◆ **TEXT TO READ**:
◆ ◆ ◆ ◆ ◆ ◆ ◆

# Where to buy quart size styrofoam containers?



## murphys law (May 28, 2019)

Where can I find some quart size styrofoam containers and lids fairly cheap? Needing some for BBQ to give to friends.


----------



## chilerelleno (May 28, 2019)

Google styrofoam cold ship container or some such.


----------



## murphys law (May 28, 2019)

Don’t need shipment containers, I’m talking about the 32oz Cups with lids like the ones you buy bbq from at restaurants. Only ones i’ve found is in bulk and fairly expensive.


----------



## chilerelleno (May 28, 2019)

You said, "... Containers" 
You are looking for containers or bowls.
You are going to pay more cause you're not buying in bulk or a regular customer.

Example,
https://www.webstaurantstore.com/dart-32mj48-32-oz-white-foam-food-bowl-case/30132MJ48.html

If you want smaller quantities try going to a local wholesale/retail restaurant supply outlet.
Example, Monarch Direct.

Or go search Amazon, not foam but paper, chinese take-out containers, cheaper than most foam.
* Fold-Pak 32MWPAGODM 32 oz. Pagoda Chinese/Asian Microwavable Paper Take-Out Container - 50/Pack *
by TableTop King
Price: $26.25 & *FREE Shipping*


----------



## chilerelleno (May 28, 2019)

Buy a 'hinged take-out container', save money over buying your cups and lids since most are sold separately.

Amazon

* Dart 205HT1, 9x6x3-Inch Performer White Single Compartment Foam Container With A Removable Hinged Lid, Carryout Food Disposable Containers (50) *
by DART
_3.8 out of 5 stars_  2 customer reviews 
Price: $23.99 & *FREE Shipping*


----------



## smokerjim (May 28, 2019)

what chilerelleno says, my wife gets all different types on amazon


----------



## fivetricks (May 28, 2019)

GFS has walk in stores all over the country. That's where I would head. It's where I get all of my styro containers from


----------



## jokensmoken (May 31, 2019)

I agree with fivetricks... Gordon Food Service
(GFS) is where I get mine...
On another note...
If it's a one time thing and you dont need a ton, you might approach a local small resturant and ask if you could buy a dozen...


----------



## jcam222 (Jun 8, 2019)

Between GFS and Sams Club they have every takeout container imaginable.


----------

◆ ◆ ◆ ◆ ◆ ◆ ◆

◆ **STORED ROWS**:
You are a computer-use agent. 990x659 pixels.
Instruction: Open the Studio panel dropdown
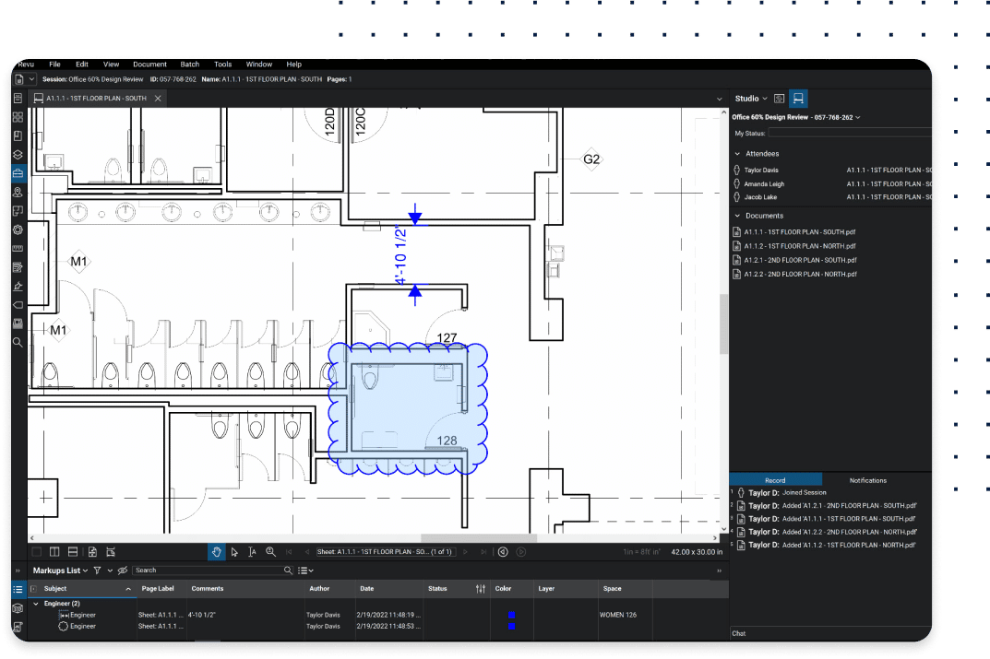[764, 99]
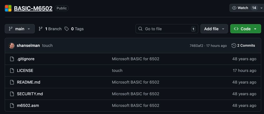Click the file icon beside m6502.asm
The image size is (264, 114).
point(12,106)
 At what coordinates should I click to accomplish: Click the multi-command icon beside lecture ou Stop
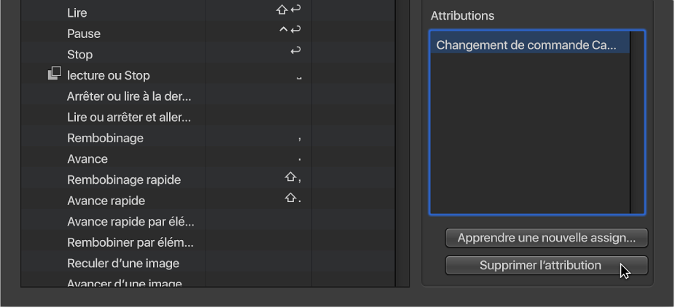tap(55, 74)
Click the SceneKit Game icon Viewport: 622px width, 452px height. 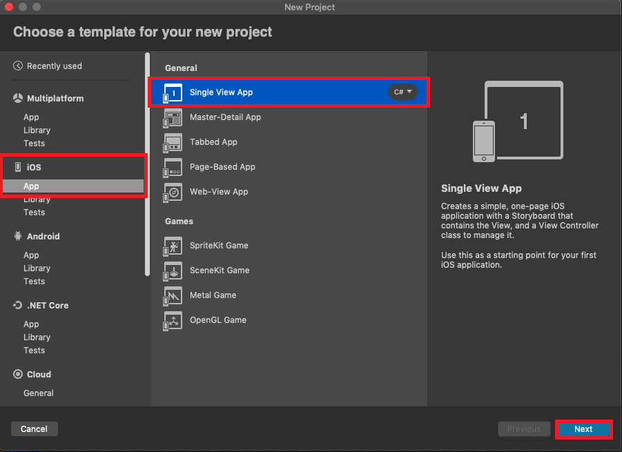(x=172, y=271)
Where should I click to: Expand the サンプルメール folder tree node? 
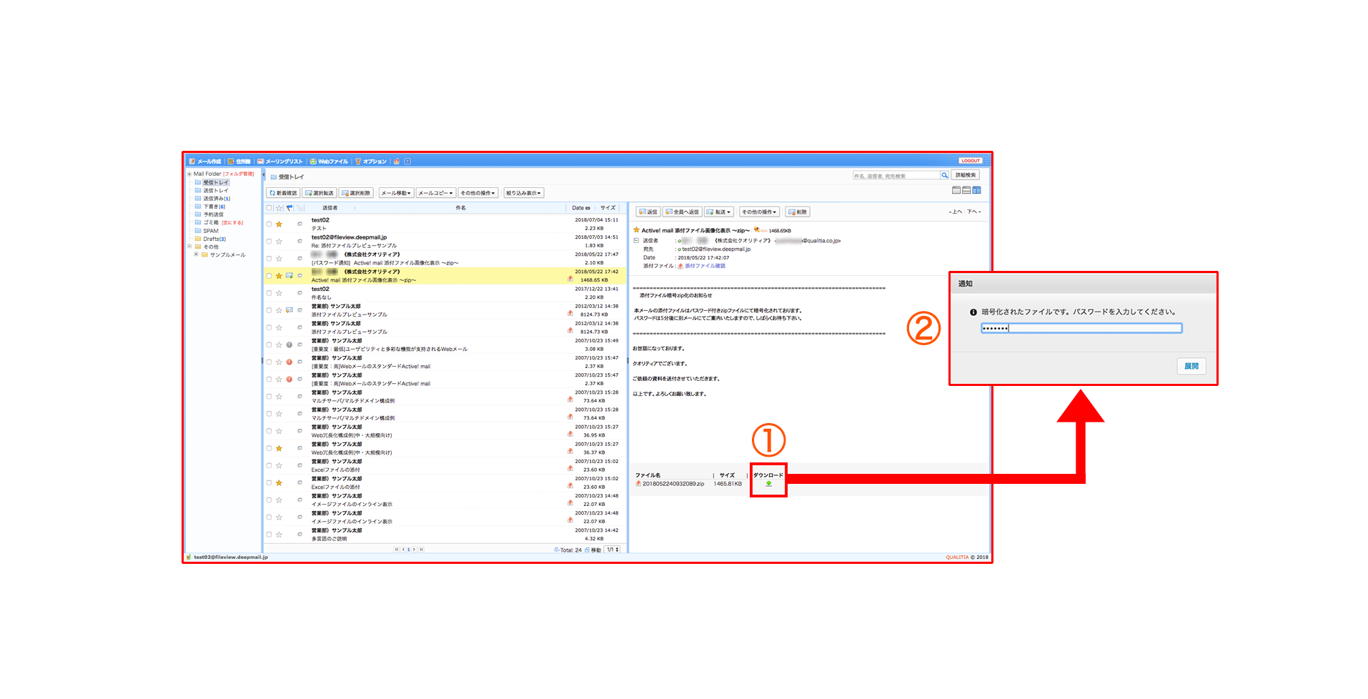pyautogui.click(x=197, y=254)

◆ ◆ ◆ ◆ ◆ ◆ ◆

◆ **PROBLEMS TO WORK ON**:
a - According to the styrofoam container thread, why does chilerelleno recommend a hinged take-out container over cups with lids? Answer in one to three sentences.
b - Repeat the part of the styrofoam container thread starting at "If it's a one" and ending at "(Jun 8, 2019)".
The records play no part here.

◆ **SET OF ANSWERS**:
a - Buying a hinged take-out container saves money compared with buying cups and lids, because most cups and lids are sold separately.

b -
If it's a one time thing and you dont need a ton, you might approach a local small resturant and ask if you could buy a dozen...


----------



## jcam222 (Jun 8, 2019)